According to Andrew Lopez and Zach Lowe of ESPN, the pick Denver traded will not convey to the Pelicans until at least 2023 and is lottery protected.

Tim Connelly and the Nuggets front office clearly felt that Hampton was a player who fit what they are trying to build, given that they surrendered a future first round pick to get him. It remains to be seen if that gamble will pay off but with the Nuggets looking like a team that will compete deep into the playoffs for many years to come it seems unlikely that the pick they traded to select Hampton will fall much higher than 24th overall, if not lower. Here’s hoping Hampton finds success in a Nuggets uniform, at least more so than the last time they took a player 24th overall…that was Tyler Lydon.

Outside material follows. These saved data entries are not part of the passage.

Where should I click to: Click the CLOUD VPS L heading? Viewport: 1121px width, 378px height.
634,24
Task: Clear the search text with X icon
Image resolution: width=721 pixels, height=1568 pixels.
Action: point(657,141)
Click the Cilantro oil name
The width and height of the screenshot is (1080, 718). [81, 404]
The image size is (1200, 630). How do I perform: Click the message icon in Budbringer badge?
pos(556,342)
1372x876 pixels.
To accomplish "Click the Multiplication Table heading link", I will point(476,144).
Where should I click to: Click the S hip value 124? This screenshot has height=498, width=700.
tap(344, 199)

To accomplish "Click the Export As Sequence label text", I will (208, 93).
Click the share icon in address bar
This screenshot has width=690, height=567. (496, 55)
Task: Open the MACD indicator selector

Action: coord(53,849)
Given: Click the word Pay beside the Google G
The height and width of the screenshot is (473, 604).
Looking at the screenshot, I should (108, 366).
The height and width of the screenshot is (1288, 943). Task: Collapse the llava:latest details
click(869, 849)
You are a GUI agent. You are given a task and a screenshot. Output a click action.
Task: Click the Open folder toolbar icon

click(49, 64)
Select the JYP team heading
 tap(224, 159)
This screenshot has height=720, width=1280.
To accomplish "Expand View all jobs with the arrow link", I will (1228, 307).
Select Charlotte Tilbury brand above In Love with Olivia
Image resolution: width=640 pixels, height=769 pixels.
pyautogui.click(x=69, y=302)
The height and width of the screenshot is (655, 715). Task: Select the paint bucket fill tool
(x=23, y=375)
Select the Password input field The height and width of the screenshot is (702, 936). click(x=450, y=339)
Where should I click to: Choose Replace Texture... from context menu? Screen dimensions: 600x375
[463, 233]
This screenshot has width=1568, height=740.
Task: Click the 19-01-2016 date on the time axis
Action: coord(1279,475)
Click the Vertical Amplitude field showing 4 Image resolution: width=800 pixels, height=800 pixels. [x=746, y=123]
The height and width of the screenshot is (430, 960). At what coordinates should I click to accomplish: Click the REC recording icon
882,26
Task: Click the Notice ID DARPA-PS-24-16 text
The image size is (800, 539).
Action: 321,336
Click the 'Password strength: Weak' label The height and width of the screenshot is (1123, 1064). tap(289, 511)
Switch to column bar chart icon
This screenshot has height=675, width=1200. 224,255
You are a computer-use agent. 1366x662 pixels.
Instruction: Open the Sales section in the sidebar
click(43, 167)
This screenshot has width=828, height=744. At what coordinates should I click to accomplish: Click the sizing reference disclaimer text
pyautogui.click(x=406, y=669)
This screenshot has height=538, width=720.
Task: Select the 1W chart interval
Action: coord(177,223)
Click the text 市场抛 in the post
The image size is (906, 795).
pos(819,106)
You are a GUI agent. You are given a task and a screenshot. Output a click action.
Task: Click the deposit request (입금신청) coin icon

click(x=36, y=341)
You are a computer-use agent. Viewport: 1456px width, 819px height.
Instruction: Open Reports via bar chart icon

All in all a low risk high reward pick for the Nuggets which is their draft modus operandi these days. Perhaps the biggest immediate impact that can be gleaned from Denver selecting not one but two first rounders is that they will most likely not be looking to make big moves in free agency given they just occupied two fully guaranteed roster spots with rookies (first round pick contracts are guaranteed for the first two seasons). This is a smart move financially for the Nuggets who have very limited room under the luxury tax threshold, but will also leave them in a precarious position should their depth be needed and either Hampton or Nnaji sees significant playing time as a rookie. Time will tell.